MS. BISPING: Thanks. Shall we start answering those?
MR. PLANT: Sure, let me take first Jo Marie's question on inflation targeting. We need to distinguish two concepts. There's one called inflation targeting that fairly advanced countries use to guide their monetary policy. That's really not what we're talking about at all in low-income countries.
Where our emphasis has been, particularly through the late eighties and early nineties, was in getting high inflation rates down, and that's generally been accomplished. There are a few cases, clearly an egregious one in Zimbabwe, but there are a few other cases where that still needs to be worked on.
What we've said in earlier papers is once that inflation rate comes down, say below 10 percent, that generally while programs going forward will necessarily have an inflation forecast, it is not a target per se that dictates the monetary policy. It's a forecast and that there should be flexibility around that forecast, given that these countries are subject to shocks from lack of aid, from unpredictable aid and other kinds of shocks.
So where this comes out is in a flexibility in monetary policy, that the monetary authorities of these countries, in concert with the budgetary authorities, don't adhere blindly to a particularly number moving forward. They have to look at what the overall circumstances are and, if shocks are bad, there should be room for monetary expansion. You don't see any Fund programs now that are aiming to get from 6 percent down to 3 percent. That's just not in the cards anymore.
On David's question on how to implement changes in individual countries, I think we went through some of the ways of how we go about forecasting aid. There is now an explicit policy about how you go about forecasting it. We've asked missions to explain their forecast of aid very clearly in their papers so that it's not hidden, and that way it's subject to scrutiny within the staff, at the Board and by external observers.
We, again, have talked about putting in place different kinds of adjustors and structures in our program to allow aid to be spent more generally. So the paper goes through the various components. Lots of them are very technical, but the overall push has been to make it very explicit what we are doing. As Sanjeev and Benedicte said, if we are going to use a wage ceiling, which isn't suggested, we need to explain very clearly why in this exceptional circumstances we might be doing it.
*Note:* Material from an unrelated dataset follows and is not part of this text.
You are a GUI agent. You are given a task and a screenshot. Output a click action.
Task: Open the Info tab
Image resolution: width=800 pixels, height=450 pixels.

On the policy vis-à-vis aid scaling-up, the Board has said very clearly that part of our job is to help countries put together macro frameworks on scaled-up aid. While we might have a best estimate in our program because that's the short term planning horizon, we need to help countries think about what the macroeconomic impact of more aid is, and we hope that aid is coming forward. It will be important that we work with authorities to show those higher scaled-up scenarios. Whether it be a Gleneagles scenario or an MDG scenario, we need to help countries understand what the macroeconomic impact is and state clearly if there is macroeconomic room for more aid. Certainly, my colleagues want to add something.
MR. GUPTA: Yes, let me first take up the issue of building budgetary institutions. How do we propose doing this? As I said, a lot of work is underway in this area. There are over 50 technical assistance providers in the world, bilateral and other multilateral donors, who are helping countries build capacity in this area. The Bank and the Fund are working closely with the countries, using commonly--accepted diagnostic techniques to assess weaknesses in the systems and then coming up with an action plan which is country-owned and country-driven. These action plans are now being implemented in a number of countries or are in the process of being developed in other countries. What we are hoping is that since these plans have a medium-term focus, that in the next couple of years we should be able to see some concrete results.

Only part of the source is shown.